When I’m not making plans to offer fast food to the Harris hawk, it’s time to get ready for the next big Triffid Ranch show: FenCon this September. With that comes the advantage of doing live shows over mail order. Namely. being able to bypass the insanity of the US Post Office. Yes, Triffid Ranch Nepenthes may be a little more expensive than ones ordered from another nursery. However, they’re also going to be much larger than is practical or sane to ship, especially in the summer, and they’re going to come with pots that will damage your fragile little mind.
For instance, check out this puppy, recently snagged at an estate sale. Deliberately fake Maya and Olmec pots of this sort were standard tourist fare throughout the Sixties and Seventies, and there was a time circa 1981 where it seemed nearly impossible to find a house in North Texas that didn’t have an authentic fake figure pot from Texcoco in it. Maybe I remembered it differently, but they seemed to be as common in Texas houses as anniversary clocks further north, and in the same spot of honor atop the monster console television in the living room. Then, with no warning, they all disappeared from the land, without so much as a sighting or two in garage sales to mark the passing of a long-running fad.

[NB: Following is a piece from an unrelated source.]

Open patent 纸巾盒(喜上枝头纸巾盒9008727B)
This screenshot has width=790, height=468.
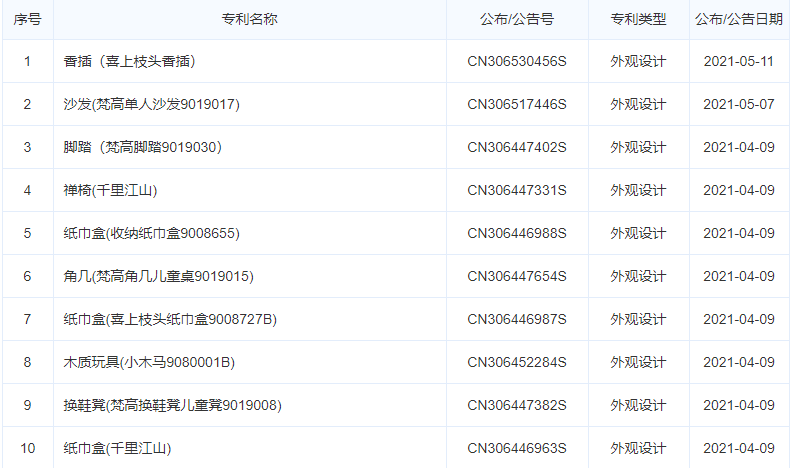(x=170, y=319)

I’ll state from the beginning that I’m a sucker for well-done fabricated artifacts, so long as I know from the beginning that it’s a modern fabrication, and this one has its merits. As can be noticed from the photos, though, this figure was damaged a few times before it ended up in the estate sale. The front cup, which is the perfect size for a succulent such as a Stapelia, was cracked at least twice in its life. The first time, the part was glued back in. The second time, a big chip came off and was lost. In order to be usable again, it needs restoration. And herein lies the dilemma.
Over the past few years, I’ve noted a decided change in the presentation of restored archaeological and palaeontological treasures. Until the late Eighties, the idea was to make the restoration match the new material as much as possible, to the point where telling bone from plaster was nearly impossible without X-rays. Now, though, I’m seeing a trend toward making sure the general public understands how much of a piece was reconstructed after discovery, with obvious white or grey patches to fill in for missing material. Since I’m also a sucker for modern museum displays, do I patch the spot so that nobody can tell where clay ends and Milliput begins, or does this repair beg to make the final piece look as if it were “borrowed” from a friendly museum prior to its appearance in a plant show? Questions, questions.